At law school, I learned about the slippery slope of changing fact patterns that typically trigger a change in analysis and which side of a case I support. Sometimes the process is called a parade of horribles as the circumstances grow ever more problematic. Such a continuum runs for wireless technologies essential for carriers to provide service, but also able to engage in unprecedented and largely unregulated surveillance, tracking, mining, and money making.
Readers of this blog understand that cellular radio carriers need to monitor continuously the location of every subscriber with their handsets on. Such tracking provides the basis for knowing how to route an inbound call to a subscriber and when to provide service (what used to be called dialtone) to a subscriber seeking to make an outbound call. The slope becomes both slippery and increasingly horrible as tracking technologies offer new profit centers for carriers, smartphone manufacturers, platform intermediaries, content providers, social networks, data analytical firms, marketers, advertisers and more. These stakeholders typically do not pay consumers for access to data about wireless subscribers’ locations, conversations, texts, messages, app uses, etc.
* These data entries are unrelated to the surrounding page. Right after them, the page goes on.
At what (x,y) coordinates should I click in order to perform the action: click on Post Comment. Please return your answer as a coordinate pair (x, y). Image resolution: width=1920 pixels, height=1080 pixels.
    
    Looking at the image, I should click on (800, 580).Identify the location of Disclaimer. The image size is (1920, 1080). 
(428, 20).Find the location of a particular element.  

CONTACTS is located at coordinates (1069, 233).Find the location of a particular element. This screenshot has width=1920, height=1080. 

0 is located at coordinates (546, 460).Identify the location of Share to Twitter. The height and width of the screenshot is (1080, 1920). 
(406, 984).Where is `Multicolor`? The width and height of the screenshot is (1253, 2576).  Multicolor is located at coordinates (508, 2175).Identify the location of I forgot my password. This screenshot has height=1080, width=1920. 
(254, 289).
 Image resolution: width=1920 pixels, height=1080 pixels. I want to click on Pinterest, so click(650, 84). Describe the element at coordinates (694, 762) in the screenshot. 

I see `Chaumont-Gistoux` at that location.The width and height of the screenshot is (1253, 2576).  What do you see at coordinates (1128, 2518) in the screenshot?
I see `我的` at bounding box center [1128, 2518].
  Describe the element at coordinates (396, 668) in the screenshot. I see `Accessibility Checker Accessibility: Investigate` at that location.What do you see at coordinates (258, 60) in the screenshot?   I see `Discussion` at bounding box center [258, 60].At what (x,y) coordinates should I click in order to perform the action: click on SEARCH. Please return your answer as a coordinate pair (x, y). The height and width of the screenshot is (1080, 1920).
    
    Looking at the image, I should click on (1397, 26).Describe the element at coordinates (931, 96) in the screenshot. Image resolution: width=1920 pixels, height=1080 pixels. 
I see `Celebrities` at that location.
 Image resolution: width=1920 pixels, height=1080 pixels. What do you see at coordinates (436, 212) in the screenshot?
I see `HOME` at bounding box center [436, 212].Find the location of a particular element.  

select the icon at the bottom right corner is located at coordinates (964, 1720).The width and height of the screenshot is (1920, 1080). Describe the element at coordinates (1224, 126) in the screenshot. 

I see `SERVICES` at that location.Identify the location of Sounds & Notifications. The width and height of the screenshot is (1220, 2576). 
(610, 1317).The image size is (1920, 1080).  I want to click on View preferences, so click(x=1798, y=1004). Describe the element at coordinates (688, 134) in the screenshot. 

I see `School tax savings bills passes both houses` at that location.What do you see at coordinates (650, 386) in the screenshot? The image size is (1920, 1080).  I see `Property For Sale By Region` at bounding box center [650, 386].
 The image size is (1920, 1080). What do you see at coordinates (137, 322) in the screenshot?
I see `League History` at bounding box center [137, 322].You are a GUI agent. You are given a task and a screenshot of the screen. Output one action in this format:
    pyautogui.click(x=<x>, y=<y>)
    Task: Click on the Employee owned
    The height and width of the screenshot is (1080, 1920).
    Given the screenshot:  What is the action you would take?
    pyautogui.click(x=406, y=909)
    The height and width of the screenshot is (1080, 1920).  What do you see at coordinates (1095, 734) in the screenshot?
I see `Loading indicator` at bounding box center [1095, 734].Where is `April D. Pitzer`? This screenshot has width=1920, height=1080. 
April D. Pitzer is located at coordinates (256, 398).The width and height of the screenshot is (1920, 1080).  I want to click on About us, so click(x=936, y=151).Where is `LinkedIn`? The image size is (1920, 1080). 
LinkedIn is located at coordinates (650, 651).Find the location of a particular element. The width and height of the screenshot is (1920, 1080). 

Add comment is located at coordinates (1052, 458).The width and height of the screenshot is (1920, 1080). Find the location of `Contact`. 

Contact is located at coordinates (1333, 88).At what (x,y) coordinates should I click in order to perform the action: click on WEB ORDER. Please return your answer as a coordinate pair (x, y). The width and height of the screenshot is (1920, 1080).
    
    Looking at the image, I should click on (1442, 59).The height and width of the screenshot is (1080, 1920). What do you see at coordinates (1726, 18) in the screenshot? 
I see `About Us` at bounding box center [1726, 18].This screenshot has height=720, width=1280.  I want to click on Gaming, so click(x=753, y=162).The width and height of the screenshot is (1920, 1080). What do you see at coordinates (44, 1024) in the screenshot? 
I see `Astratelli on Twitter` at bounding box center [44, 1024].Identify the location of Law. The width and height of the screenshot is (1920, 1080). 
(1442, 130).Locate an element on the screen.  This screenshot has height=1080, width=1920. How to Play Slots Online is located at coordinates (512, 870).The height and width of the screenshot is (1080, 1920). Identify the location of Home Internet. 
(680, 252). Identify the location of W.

At best, the quid pro quo involves an exchange of something “free,” but not without cost to the consumer. At worse, consumers receive nothing, may not even know about what takes place and may suffer from the intrusion of privacy, revealed preferences, and analysis that tilts a market transaction in favor of the firm having acquired and analyzed surveillance data.
I hope that readers neither accept the notion that broadband users have no reasonable expectation of privacy, nor do they have anything to fear about data mining. The miners repeatedly emphasize how they take pains to anonymize the data they collect. Yet, we should know by now how easy it is for data analytical firms and marketers to identify individuals and know more about us than what the data protection promises claim to safeguard.
It is quite easy for data mining to rat out someone, because they know where we are and how we use our smartphones. The domestic terrorists/patriots (depending on your politics) should have known that an operational smartphone in their possession regularly records their location, the destination of their calls and texts, and what apps were used. This is evidenceavailable to law enforcement authorities. In most instances, the carrier and the manufacturer of the smartphone willingly cooperate with authorities, often without expecting a search warrant. The slippery slope starts in the reasonable law enforcement/national security zone, but quickly moves into territory most of us do not support.
Just who is doing the rating out?
If you, like most, support the use of wireless metadata, call records, etc. for law enforcement, what do you think about congressional or state legislatures using these surveillance technologies for investigations? This data can identify who aided and abetted the crimes committed by others on January 6, 2021. Some people, not physically located at the Capitol, may have actively conspired to execute the carnage.
What rat you out surveillance technologies violate a reasonable expectation of privacy, and the right to be left alone? Appreciate the irony that while we might agonize about whether and how these concepts support or block congressional investigations, data miners typically have no constraints, because the terms of service grant a free reign.